India’s benchmark Nifty 50 and BSE Sensex have risen about 9% and 7% since the start of 2025, lagging Asian and broader emerging-market peers amid muted earnings momentum, elevated valuations, global trade uncertainty, record foreign outflows and weakness in IT stocks.
However, for the third quarter ended Dec. 31, Nifty 50 companies posted a 7.5% year-on-year profit growth, up from 1.9% in the previous quarter.
Growth was broader across the market, with BSE 500 companies reporting 16% profit expansion, led by energy and consumer discretionary companies. Information technology stocks lagged.
Even so, Nifty profit-after-tax growth stayed in single digits for a seventh straight quarter. Analysts led by Seshadri Sen at Emkay Global said headline earnings growth would have been closer to 14% after adjusting for the labour-code impact.
The new codes mandate basic salaries account for at least 50% of cost-to-company, increasing gratuity liabilities. Emkay estimated a roughly 5% hit to aggregate December-quarter profit after tax.
Brokerages flagged early signs of a recovery in consumption and said an interim framework for an India-U.S. deal could mark a turning point for markets.
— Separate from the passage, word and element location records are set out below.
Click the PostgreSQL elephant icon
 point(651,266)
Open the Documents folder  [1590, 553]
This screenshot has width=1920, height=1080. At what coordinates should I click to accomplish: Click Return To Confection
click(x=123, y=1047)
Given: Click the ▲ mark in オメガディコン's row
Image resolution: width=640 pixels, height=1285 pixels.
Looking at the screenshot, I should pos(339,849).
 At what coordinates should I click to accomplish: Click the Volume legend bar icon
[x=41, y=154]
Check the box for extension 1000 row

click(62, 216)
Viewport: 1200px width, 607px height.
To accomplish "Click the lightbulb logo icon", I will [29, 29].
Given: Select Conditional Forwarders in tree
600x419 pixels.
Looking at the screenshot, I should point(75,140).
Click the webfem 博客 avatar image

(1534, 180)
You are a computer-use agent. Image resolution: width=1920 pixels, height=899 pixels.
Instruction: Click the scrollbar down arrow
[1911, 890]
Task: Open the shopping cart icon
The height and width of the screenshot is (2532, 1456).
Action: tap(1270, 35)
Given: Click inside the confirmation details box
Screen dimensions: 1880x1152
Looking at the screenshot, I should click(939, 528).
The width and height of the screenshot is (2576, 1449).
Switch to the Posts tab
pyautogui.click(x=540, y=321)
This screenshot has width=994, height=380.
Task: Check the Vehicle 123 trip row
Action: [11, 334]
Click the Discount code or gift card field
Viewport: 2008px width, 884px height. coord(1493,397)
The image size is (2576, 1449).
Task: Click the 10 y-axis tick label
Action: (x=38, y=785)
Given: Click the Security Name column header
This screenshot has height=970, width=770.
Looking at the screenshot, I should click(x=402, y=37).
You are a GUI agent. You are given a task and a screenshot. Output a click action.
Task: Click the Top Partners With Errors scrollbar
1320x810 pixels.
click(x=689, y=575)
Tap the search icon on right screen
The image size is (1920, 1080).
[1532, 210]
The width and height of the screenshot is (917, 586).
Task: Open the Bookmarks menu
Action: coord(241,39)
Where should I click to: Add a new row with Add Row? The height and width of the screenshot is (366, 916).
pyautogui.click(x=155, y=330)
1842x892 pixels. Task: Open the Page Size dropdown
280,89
Valuations have moderated after underperformance, while supportive fiscal and monetary policy, signs of consumption revival and progress in trade talks with the European Union and the U.S. have improved the forward earnings outlook, analysts said.
“Strong festive and rural demand, a stable interest-rate environment, a pickup in credit growth and lower input costs drove a broad-based earnings recovery,” said J.P. Morgan analysts Rajiv Batra and Rushi Mehta, adding that mid-caps and small-caps posted earnings growth of 12% and 21%, respectively, in the third quarter.
Motilal Oswal said five Nifty 50 stocks, State Bank of India, Tata Steel, HDFC Bank, Tata Consultancy Services and Bharti Airtel, accounted for 78% of incremental earnings growth.
Against stabilising profits, the brokerage said markets were better positioned for improved performance in 2026, with the U.S. and EU trade deals seen as key catalysts.
J.P. Morgan and Motilal Oswal cautioned that AI-led disruption in IT services and spillover risks to other sectors remained a key overhang, heightening job-security concerns in urban areas.
India’s IT index has fallen about 12% so far in 2026 after dropping 12.6% in 2025, while the Nifty 50 is down 1.8% year to date.